Effect of Hot Induction Bending on Microstructure, Precipitate Characteristics, and Mechanical Properties in Thick-Walled X90 Bend

The microstructure and precipitate characteristic in the thick-walled X90 hot bend related to mechanical properties were investigated in this paper. Optical microscopy (OM), scanning electron microscopy (SEM) and transmission electron microscopy (TEM) were used to study the microstructure characteristic and precipitation behavior. The tensile test and low-temperature impact test were used to measure the strength and impact toughness of the X90 hot bend. The results show that the X90 mother pipe is composed of quasi-polygonal ferrite, acicular ferrite (AF), lath bainite (LB) and a small amount of martensite/austenite (M/A) constituents. The width of the bainite lath is about 0.2-0.3 mu m. After hot induction bending, the grains coarsened obviously and AF phase is absent in the bend zone. In the outer arc side, the width of LB coarsened to 0.53-1.34 mu m, and sharp M/A constituents formed along the prior austenite grain boundaries. Compared to the X90 mother pipe, the strength of the X90 bend decreased 30-80 MPa, and the Charpy impact energy increased 20 J. The outer arc side has the weakest low-temperature impact toughness, is 153 J. The main precipitate in the outer arc side is NbC with a small amount of TiC, possibly (Ti, Nb) C, and the size is about 15 nm.
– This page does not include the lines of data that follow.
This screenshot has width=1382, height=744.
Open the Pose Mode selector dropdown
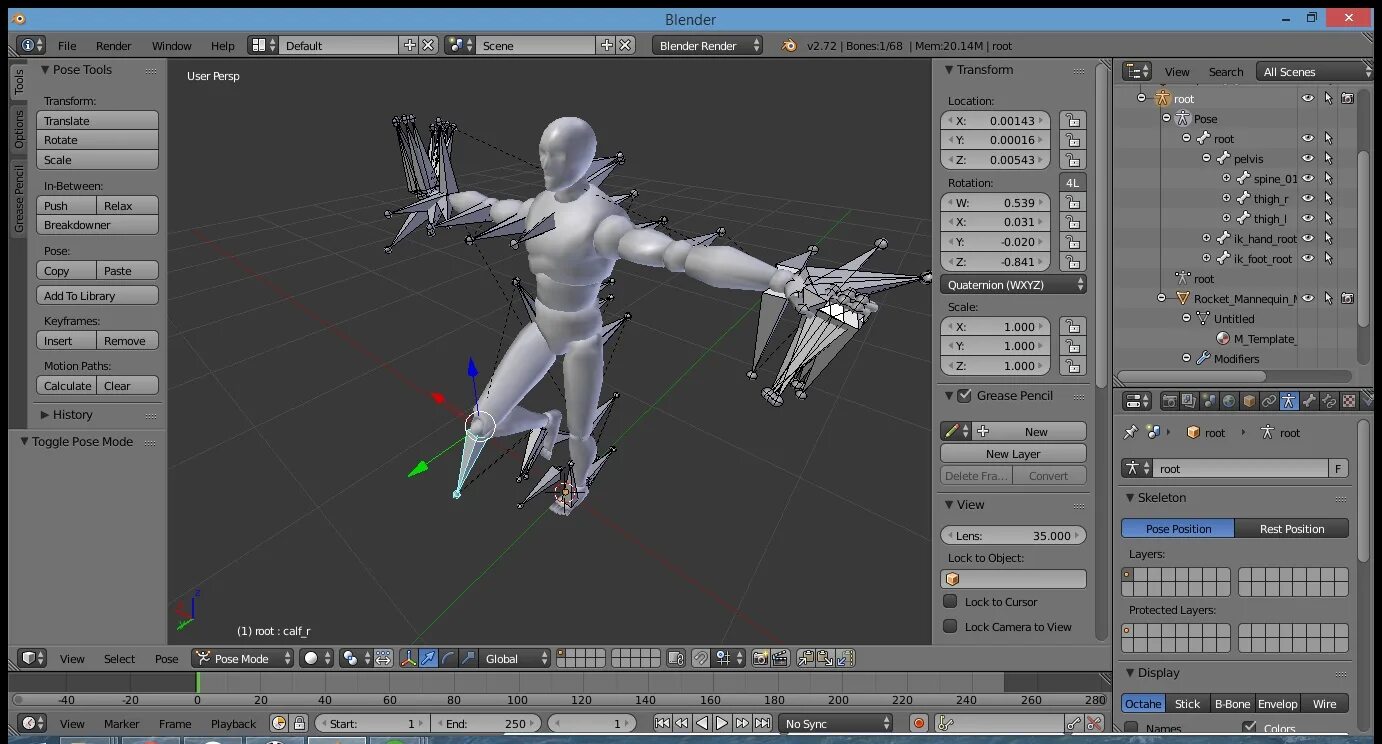pos(243,658)
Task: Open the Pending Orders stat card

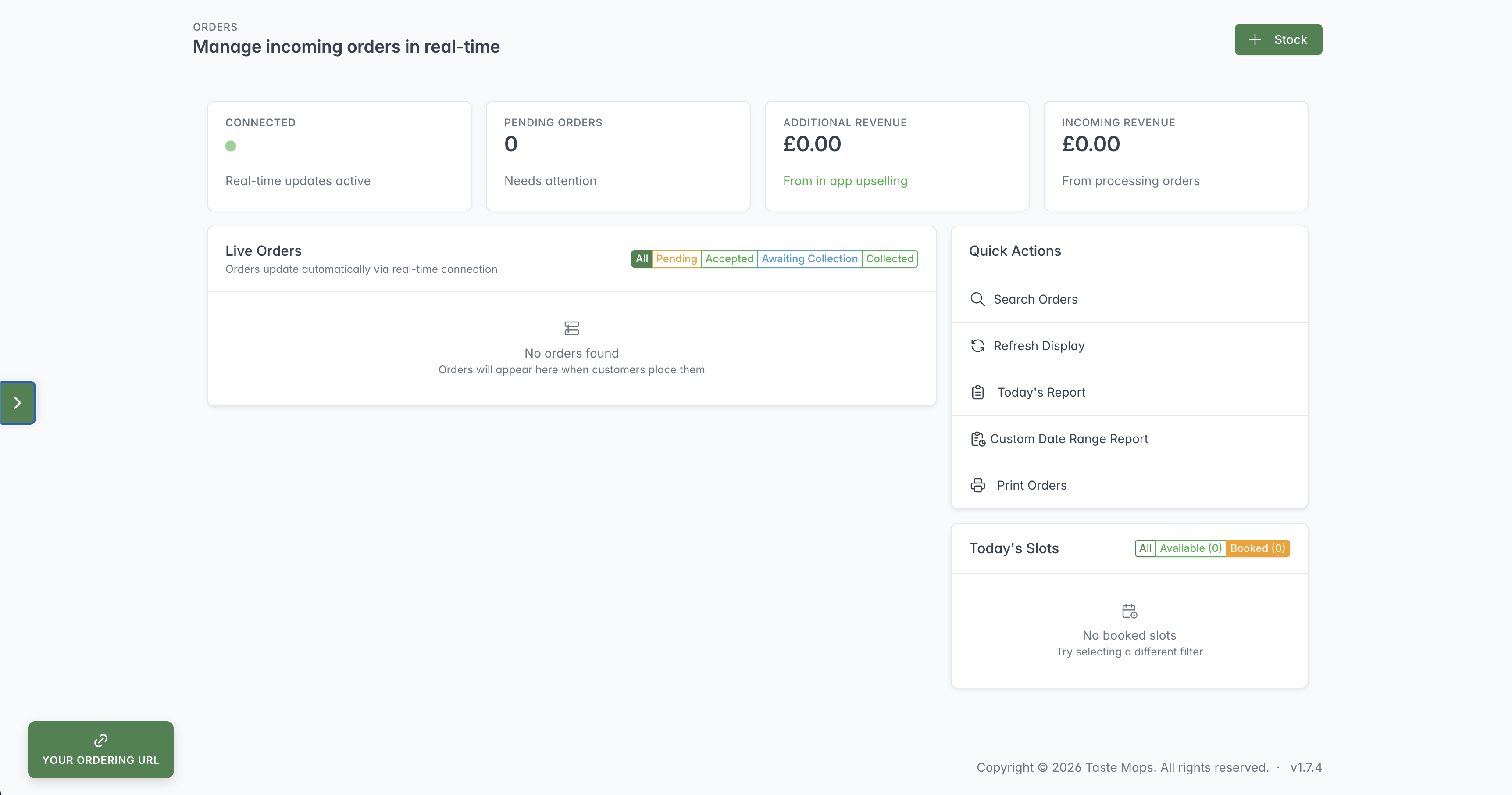Action: coord(618,156)
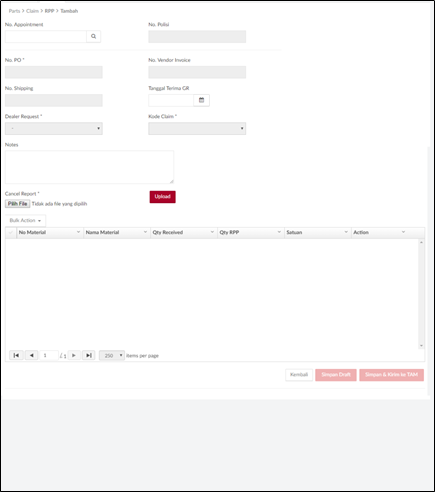Open the No Material column filter arrow
This screenshot has width=435, height=492.
click(78, 232)
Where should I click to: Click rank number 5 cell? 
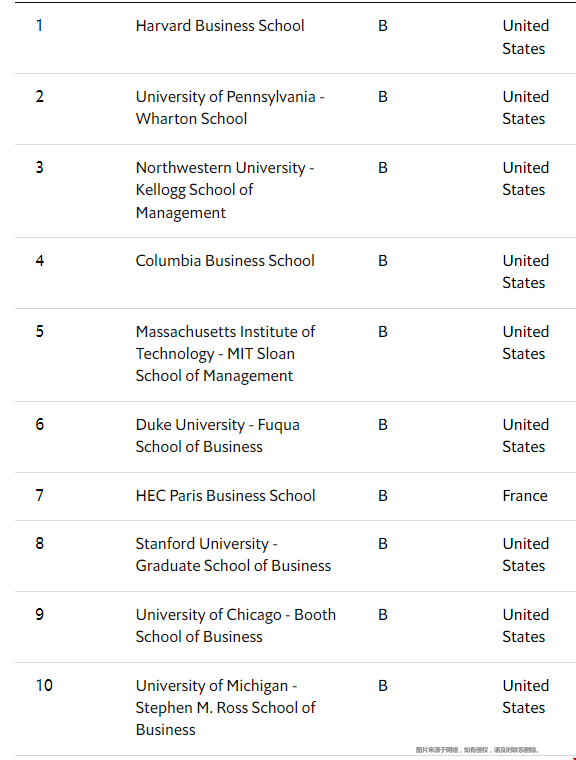point(39,332)
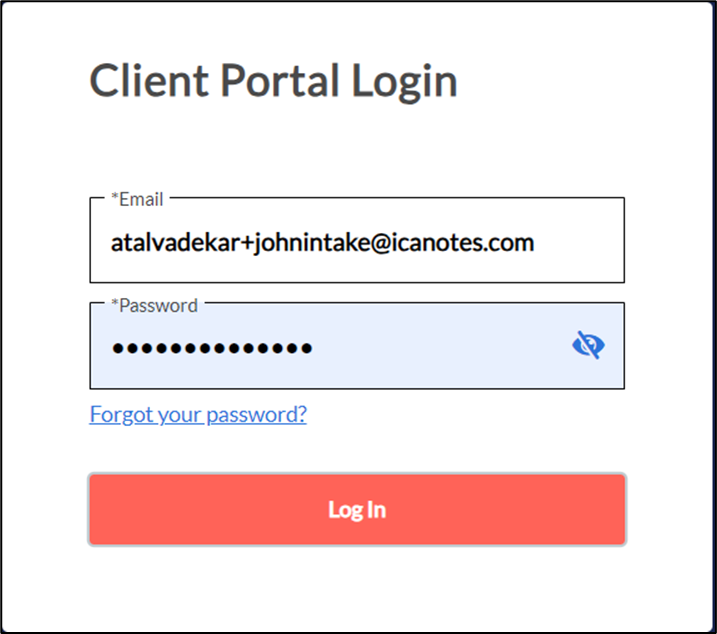Viewport: 717px width, 634px height.
Task: Click the '*Password' field label
Action: point(154,305)
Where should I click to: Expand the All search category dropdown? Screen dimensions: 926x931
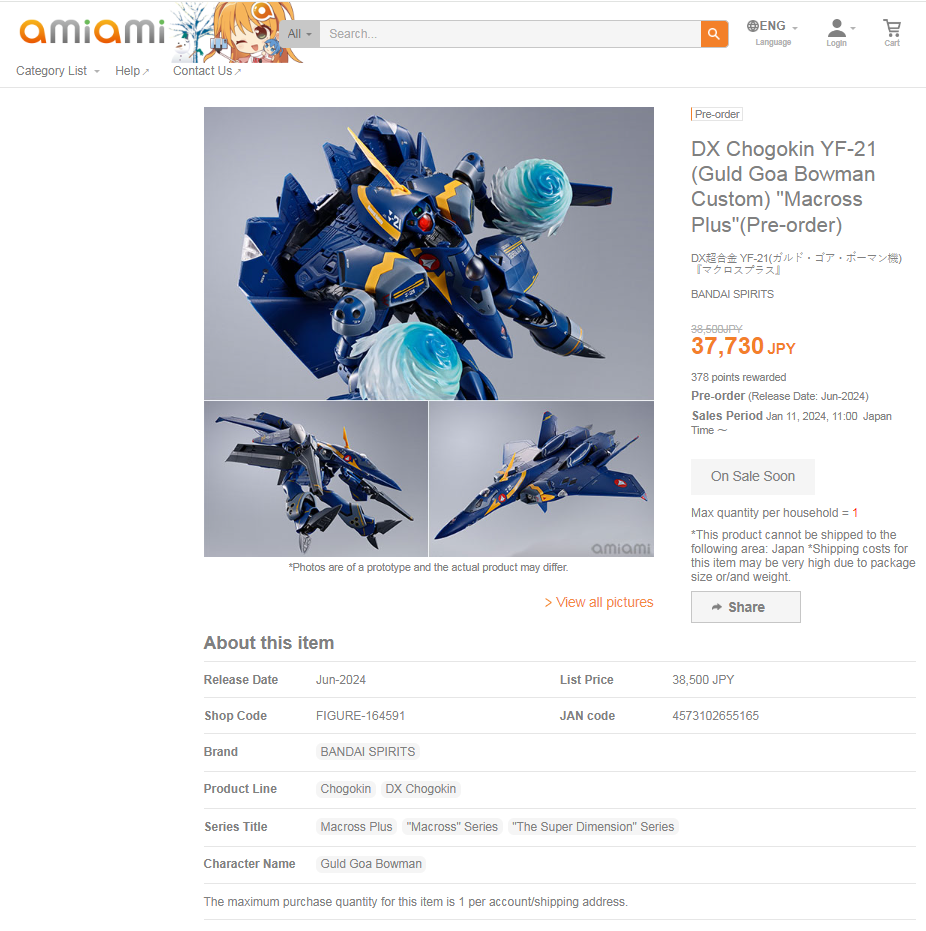[x=300, y=34]
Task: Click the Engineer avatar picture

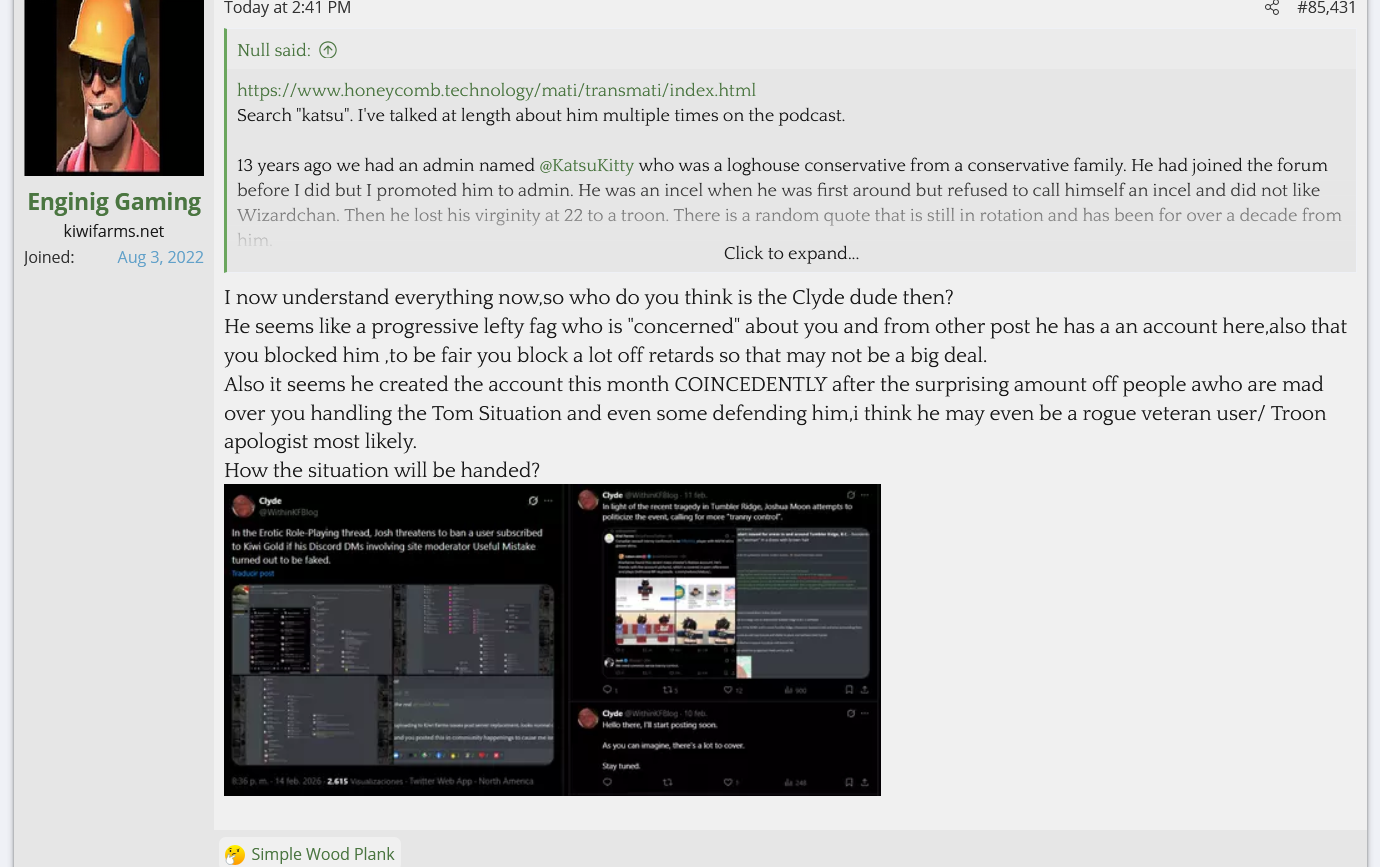Action: point(114,86)
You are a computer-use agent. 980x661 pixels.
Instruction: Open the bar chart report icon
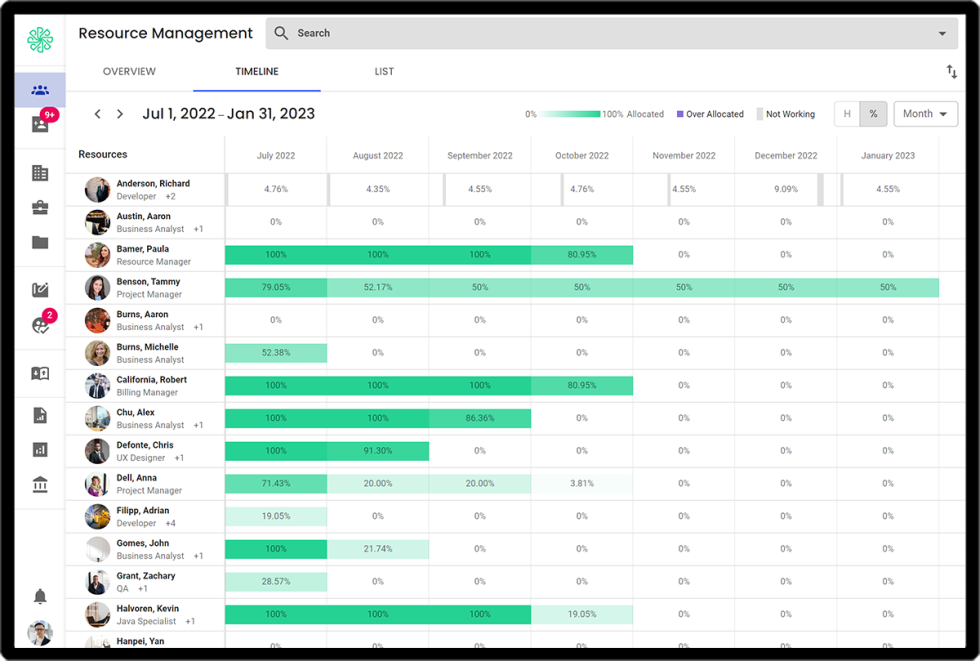(40, 450)
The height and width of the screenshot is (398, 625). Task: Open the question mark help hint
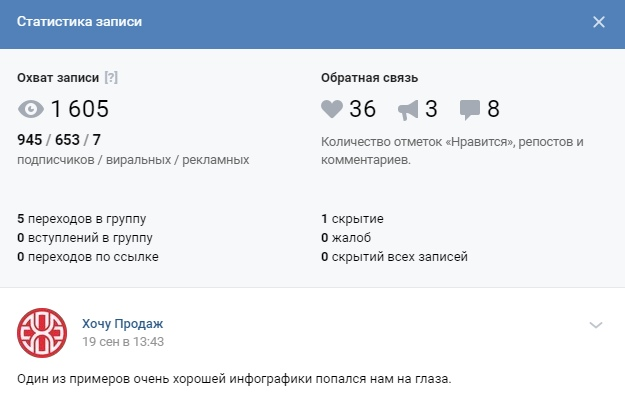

The fraction of the high angle grain boundaries and the kernel average misorientation (KAM) value of the outer arc side is 21% and 0.62 degrees, respectively. Angular shaped M/A constituents and high KAM value are the main reason to deteriorate the toughness.

Automated summary

The microstructure and precipitate characteristics of the X90 hot bend play a crucial role in determining its mechanical properties. After hot induction bending, the microstructure in the bend area undergoes significant changes, resulting in a decrease in strength but an increase in impact toughness compared to the mother pipe.